About a half hour later, another nearby spectator coming back with a hotdog said the word fired and pointed towards the southwest. Everyone nearby swiveled in their seats and looked where he had pointed. There was much speculation about where it was and we thought it was near the Smith farm that we farm for the Wells family. We were about done for the evening of softball watching and weren't scheduled to work the food stand until tomorrow morning so we decided to head home, via the Smith farm.
As we pulled down the mile long private driveway to the Smith farm and crested a low hill about a half-mile from the house, it looked as if the aliens had landed. Dozens of cars with headlights blazing were surrounding the house and in front of a huge orange background glow, little forms were seen walking this way and that. Half of the county was here to watch the fire that turned out to be the hay barn out back.
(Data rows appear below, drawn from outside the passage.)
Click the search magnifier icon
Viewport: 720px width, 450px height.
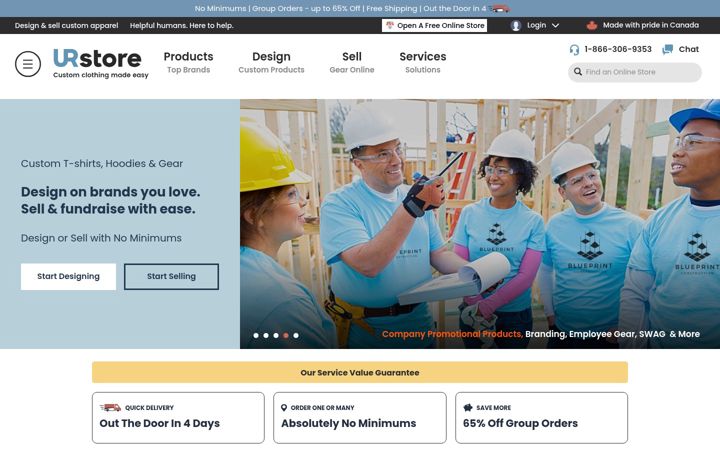[x=578, y=72]
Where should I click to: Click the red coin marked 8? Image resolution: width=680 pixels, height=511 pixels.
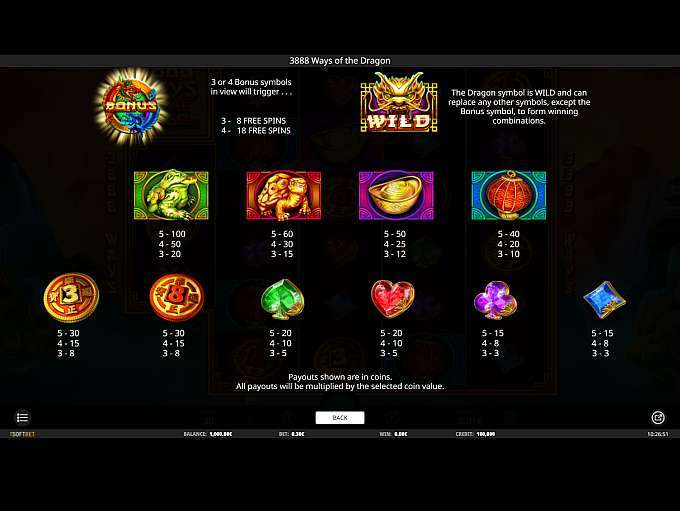[177, 298]

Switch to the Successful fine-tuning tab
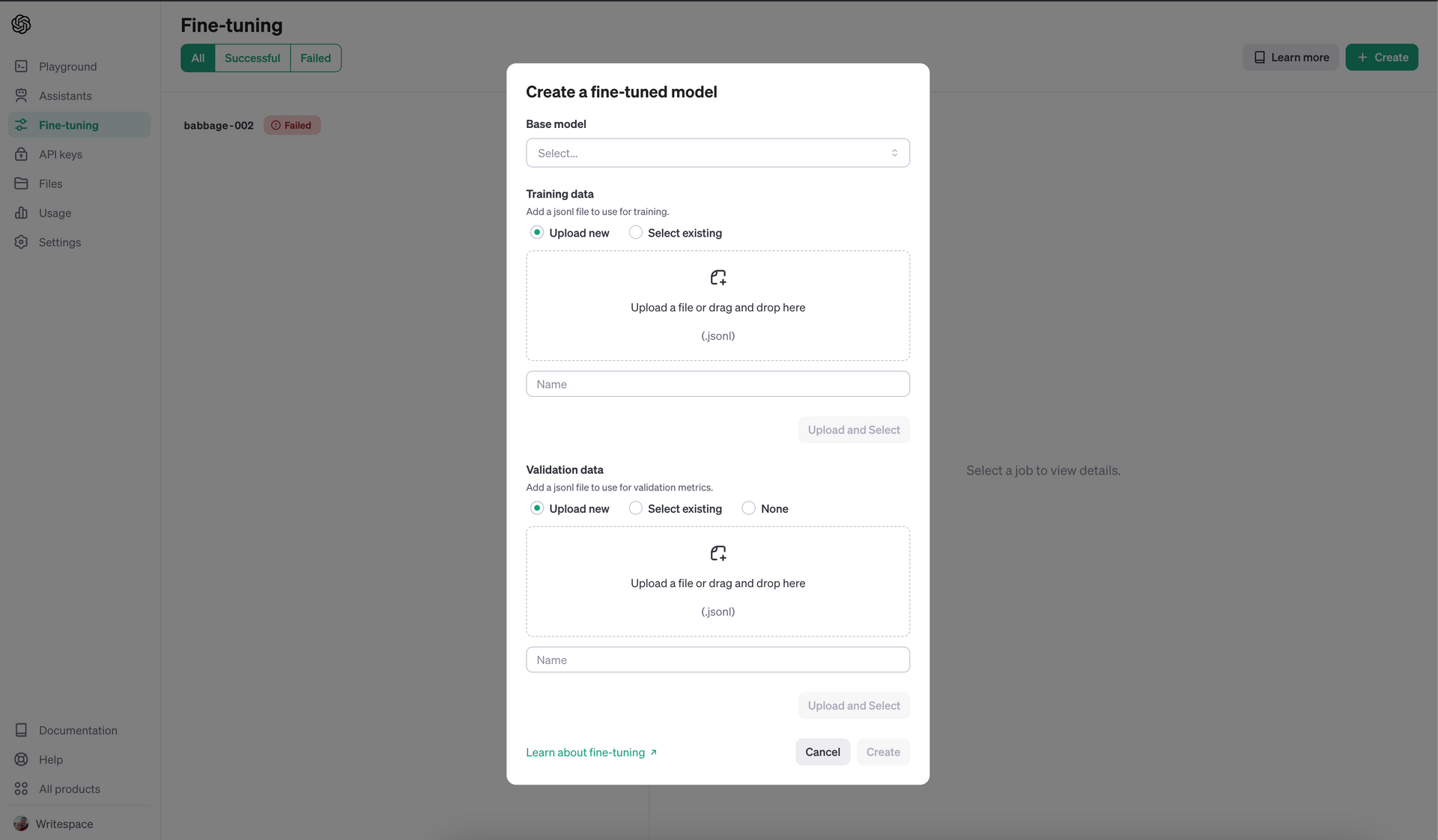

Deep inside, I was glad to see the barn burn because it always had a nest of bumblebees up in the mow which made it challenging to fill it with hay every year. I always seemed to get stung at least once a day and swell up like a balloon in that appendage. The mow floor was in poor condition and falling apart so you had to watch your step lest you fall through. It was just not my favorite place to put up hay and now it was completely engulfed in flames.
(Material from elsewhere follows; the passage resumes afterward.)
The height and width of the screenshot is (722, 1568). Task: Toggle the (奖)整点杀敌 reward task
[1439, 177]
We got out of our car and joined the crowd of almost 50 people milling around the farmstead. The Smiths had retired several years ago and no longer lived on the farm so it was currently unoccupied but still, it kind of rubs you the wrong way to see so many people poking through the buildings. It didn't hit us until perhaps a minute later that out of the 50 people, there wasn't anyone here from the fire department yet. As if to punctuate that thought, the sound of an approaching siren filled the air.
The fire truck pulled up and the firemen hopped out and joined the crowd as we watched the barn collapse into a heap. One post with a burning nail tie remained in the shape of a burning cross that made me eerily feel as if I were part of a lynch mob instead of a bystander at a fire. As the fire died down, the bystanders headed back into town to watch the softball games or to go home and the firemen sprayed water around the perimeter of the fire before leaving for the station.
We stayed behind for a bit keeping an eye on things. Around midnight we too decided to go home. Behind us was a 50 by 50 square foot bed of red-hot coals as we got back into the van and turned on the headlights. Before us was the lawn of the farmhouse now trampled and rutted up from all the vehicles and people that had trespassed upon it. Such is the result if there is a fire in a small community on a Saturday night.